§ **What is being asked**:
What follows is a listing to be transcribed exactly.

Start of Information given

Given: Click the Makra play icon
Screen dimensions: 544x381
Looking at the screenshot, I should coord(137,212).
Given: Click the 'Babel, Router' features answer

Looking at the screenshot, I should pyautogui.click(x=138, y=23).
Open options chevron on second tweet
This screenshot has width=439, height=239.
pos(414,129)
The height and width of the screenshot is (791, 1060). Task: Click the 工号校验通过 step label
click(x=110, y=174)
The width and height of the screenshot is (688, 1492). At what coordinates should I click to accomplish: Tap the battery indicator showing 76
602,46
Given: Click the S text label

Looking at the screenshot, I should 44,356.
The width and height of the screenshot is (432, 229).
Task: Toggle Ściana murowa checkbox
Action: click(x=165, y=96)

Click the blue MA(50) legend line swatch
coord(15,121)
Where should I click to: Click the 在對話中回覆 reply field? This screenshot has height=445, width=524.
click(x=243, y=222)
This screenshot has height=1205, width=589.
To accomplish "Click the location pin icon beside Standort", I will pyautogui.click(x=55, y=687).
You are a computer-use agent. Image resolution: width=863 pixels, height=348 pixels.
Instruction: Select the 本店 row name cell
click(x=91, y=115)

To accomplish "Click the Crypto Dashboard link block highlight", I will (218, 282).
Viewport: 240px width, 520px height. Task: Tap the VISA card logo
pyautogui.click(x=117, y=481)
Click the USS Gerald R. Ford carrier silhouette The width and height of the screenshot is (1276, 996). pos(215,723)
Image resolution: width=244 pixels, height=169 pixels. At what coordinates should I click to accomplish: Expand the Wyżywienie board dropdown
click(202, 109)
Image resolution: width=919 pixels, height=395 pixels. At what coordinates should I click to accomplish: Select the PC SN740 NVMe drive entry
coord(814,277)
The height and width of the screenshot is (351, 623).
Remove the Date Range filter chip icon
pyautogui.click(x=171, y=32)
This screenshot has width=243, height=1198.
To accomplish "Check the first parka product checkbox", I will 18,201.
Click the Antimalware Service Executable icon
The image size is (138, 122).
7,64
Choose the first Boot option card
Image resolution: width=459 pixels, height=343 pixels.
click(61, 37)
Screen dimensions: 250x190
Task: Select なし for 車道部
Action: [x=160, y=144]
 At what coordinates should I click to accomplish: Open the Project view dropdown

End of Information given

§ **Exercise response**:
Given: Click the Makra play icon
Screen dimensions: 544x381
Looking at the screenshot, I should coord(137,212).
Given: Click the 'Babel, Router' features answer

Looking at the screenshot, I should pyautogui.click(x=138, y=23).
Open options chevron on second tweet
This screenshot has width=439, height=239.
pos(414,129)
The height and width of the screenshot is (791, 1060). Task: Click the 工号校验通过 step label
click(x=110, y=174)
The width and height of the screenshot is (688, 1492). At what coordinates should I click to accomplish: Tap the battery indicator showing 76
602,46
Given: Click the S text label

Looking at the screenshot, I should 44,356.
The width and height of the screenshot is (432, 229).
Task: Toggle Ściana murowa checkbox
Action: click(x=165, y=96)

Click the blue MA(50) legend line swatch
coord(15,121)
Where should I click to: Click the 在對話中回覆 reply field? This screenshot has height=445, width=524.
click(x=243, y=222)
This screenshot has height=1205, width=589.
To accomplish "Click the location pin icon beside Standort", I will pyautogui.click(x=55, y=687).
You are a computer-use agent. Image resolution: width=863 pixels, height=348 pixels.
Instruction: Select the 本店 row name cell
click(x=91, y=115)

To accomplish "Click the Crypto Dashboard link block highlight", I will (218, 282).
Viewport: 240px width, 520px height. Task: Tap the VISA card logo
pyautogui.click(x=117, y=481)
Click the USS Gerald R. Ford carrier silhouette The width and height of the screenshot is (1276, 996). pos(215,723)
Image resolution: width=244 pixels, height=169 pixels. At what coordinates should I click to accomplish: Expand the Wyżywienie board dropdown
click(202, 109)
Image resolution: width=919 pixels, height=395 pixels. At what coordinates should I click to accomplish: Select the PC SN740 NVMe drive entry
coord(814,277)
The height and width of the screenshot is (351, 623).
Remove the Date Range filter chip icon
pyautogui.click(x=171, y=32)
This screenshot has width=243, height=1198.
To accomplish "Check the first parka product checkbox", I will 18,201.
Click the Antimalware Service Executable icon
The image size is (138, 122).
7,64
Choose the first Boot option card
Image resolution: width=459 pixels, height=343 pixels.
click(61, 37)
Screen dimensions: 250x190
Task: Select なし for 車道部
Action: [x=160, y=144]
 At what coordinates should I click to accomplish: Open the Project view dropdown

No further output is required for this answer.